Chernobyl: The Nuclear Disaster, 25 Years Later (VIDEO)

WATCH: 25 Years Later, Chernobyl Remains 'Not Good For Life'

The catastrophic ramifications of Chernobyl’s nuclear disaster are still felt twenty-five years later. In light of the unfolding nuclear crisis in Japan, science correspondent Miles O’Brien of PBS NewsHour returns to the site of Chernobyl’s meltdown to explore what life is like now.

Upon entry, O’Brien finds the “infamous ghost town” to be surprisingly busy. In the exclusion zone office, phone calls flood in; a newfound curiosity has been sparked by the Fukushima crisis.
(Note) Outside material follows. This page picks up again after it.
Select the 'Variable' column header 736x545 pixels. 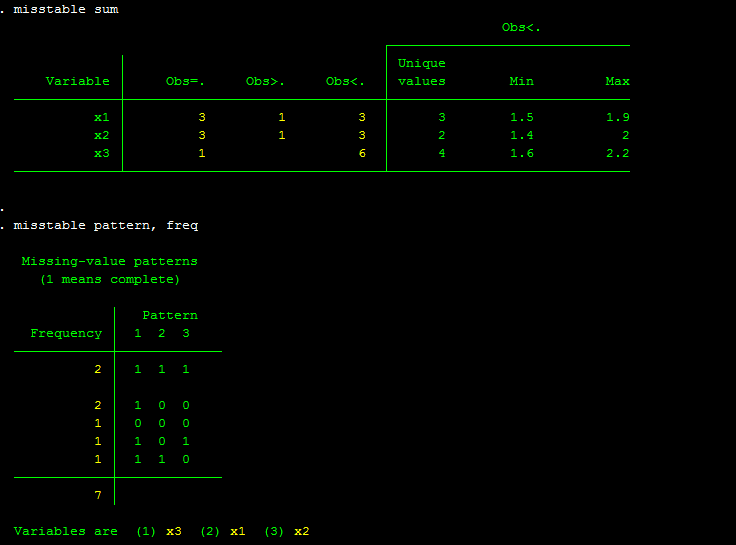[x=77, y=81]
Physicist Gennadi Milinevsky offers O’Brien a tour of the Chernobyl exclusion zone. They stop at a monument for the firefighters who worked for 10 days to end the nuclear inferno. Milinevsky attests that these firefighters were heroes, remarking, “Many of them received a dose not connected with -- with life.” The men were sent to a Moscow clinic for treatment, but died within one month.
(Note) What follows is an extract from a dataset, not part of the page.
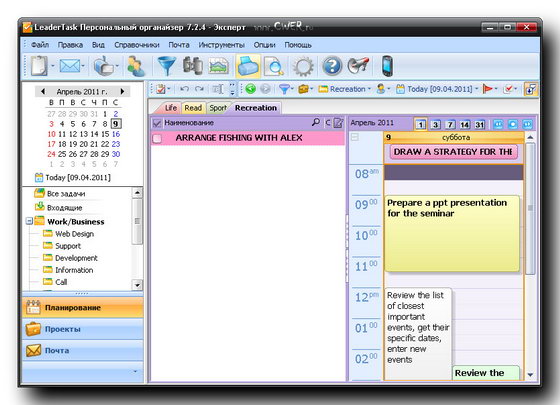Open settings gear icon
The width and height of the screenshot is (560, 405).
click(303, 66)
Vasyl Kavatsiuk, a Chernobyl liquidator, spent 37 days working at the destroyed reactor. He says, “If you think about that, you are getting more sick, more than you're supposed to be. You are just thinking, ‘I have to do this. This is my job. I have to finish this. I have to do this.' Anybody -- anyhow, somebody must do that.”

Kavatsiuk later collapsed and had to be medevaced to Moscow. Both of his daughters contracted leukemia, which he has “no doubt” is connected to Chernobyl.

The effects of Chernobyl’s nuclear disaster continue to linger.